Sunday, May 10, 2009

Karzai wants end, US won't budge


By Rachel Oppenheimer

Local officials and the Red Cross announced that US airstrikes killed dozens of Afghan civilians – including women and children – during a battle in Western Afghanistan last Monday and Tuesday. As concerns mount over noncombatant casualties in the war against the Taliban, the top US commander in Afghanistan said the US military suspects the incident started when Taliban militants entered the area and beheaded three civilians.

Afghan officials see things quite differently. Afghanistan's leading human rights organization is investigating claims that US forces used white phosphorous – a chemical which causes severe burns – in the firefight in Bala Baluk, a district in the Western Province of Farah. Dr. Mohammed Aref Jalali, the head of an internationally-funded burns hospital in Herat, said villagers taken to the hospital after the incident had “highly unusual burns” on their hands and feet.

In an interview with NBC's “Meet the Press,” President Hamid Karzai said that the US risked losing a “moral” fight against the Taliban if too many civilians died in American attacks. On Friday, Karzai told CNN that “airstrikes are not acceptable,” adding that they had killed nearly 125 to 130 civilians in the past week. But the US military called the figure of over 100 people killed “exaggerated.”

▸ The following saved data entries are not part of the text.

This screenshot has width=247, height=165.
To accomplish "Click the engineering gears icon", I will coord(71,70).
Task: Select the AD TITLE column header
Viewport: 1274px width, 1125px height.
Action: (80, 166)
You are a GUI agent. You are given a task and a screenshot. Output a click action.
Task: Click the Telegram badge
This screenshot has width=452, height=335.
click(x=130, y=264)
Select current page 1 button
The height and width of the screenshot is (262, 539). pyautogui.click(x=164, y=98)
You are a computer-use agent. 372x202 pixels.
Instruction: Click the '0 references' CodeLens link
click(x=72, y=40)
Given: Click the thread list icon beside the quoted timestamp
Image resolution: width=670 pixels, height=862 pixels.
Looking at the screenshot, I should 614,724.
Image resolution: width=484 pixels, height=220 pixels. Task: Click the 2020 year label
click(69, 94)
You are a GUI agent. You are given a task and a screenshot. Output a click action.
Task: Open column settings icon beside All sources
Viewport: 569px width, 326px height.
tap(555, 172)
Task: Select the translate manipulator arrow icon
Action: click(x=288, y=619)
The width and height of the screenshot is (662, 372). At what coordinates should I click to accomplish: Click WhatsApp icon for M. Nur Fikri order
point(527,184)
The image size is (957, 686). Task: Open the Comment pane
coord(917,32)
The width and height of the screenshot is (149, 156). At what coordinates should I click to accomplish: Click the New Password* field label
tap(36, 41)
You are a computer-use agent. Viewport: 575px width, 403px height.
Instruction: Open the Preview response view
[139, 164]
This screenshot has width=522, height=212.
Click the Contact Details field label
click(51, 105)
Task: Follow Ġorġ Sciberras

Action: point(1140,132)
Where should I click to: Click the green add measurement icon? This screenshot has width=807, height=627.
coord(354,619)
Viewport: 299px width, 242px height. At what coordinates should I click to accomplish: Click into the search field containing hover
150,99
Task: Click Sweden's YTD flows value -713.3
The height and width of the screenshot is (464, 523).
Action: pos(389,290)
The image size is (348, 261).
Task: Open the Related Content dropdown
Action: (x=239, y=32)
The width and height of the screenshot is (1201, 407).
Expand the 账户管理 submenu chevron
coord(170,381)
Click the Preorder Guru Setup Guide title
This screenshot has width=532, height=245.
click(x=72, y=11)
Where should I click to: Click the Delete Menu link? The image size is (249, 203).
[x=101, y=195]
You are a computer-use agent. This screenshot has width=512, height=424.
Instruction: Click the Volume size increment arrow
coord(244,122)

Six days after Afghans blame United States airstrikes for the deaths of hundreds of civilians, President Obama's top national security advisor, General James L. Jones, apologized for the civilian casualties and said that American officials are investigating the incident. Jones then went on to announce that the United States would likely continue airstrikes against Afghanistan extremists despite a warning from Mr. Karzai that civilian casualties have an increasingly negative effect on US-Afghanistan relations. U.S. officials say that an end to airstrikes in Afghanistan would deprive Afghan troops of vital protection.

In the midst of decreased trust and increased violence, can the Obama administration still make progress in regional peace-making? Washington may want to listen more carefully.

“We demand an end to these operations,” Mr. Karzai said. “The air strikes, especially, and sudden bursts into homes at night are not in any way good for this war.”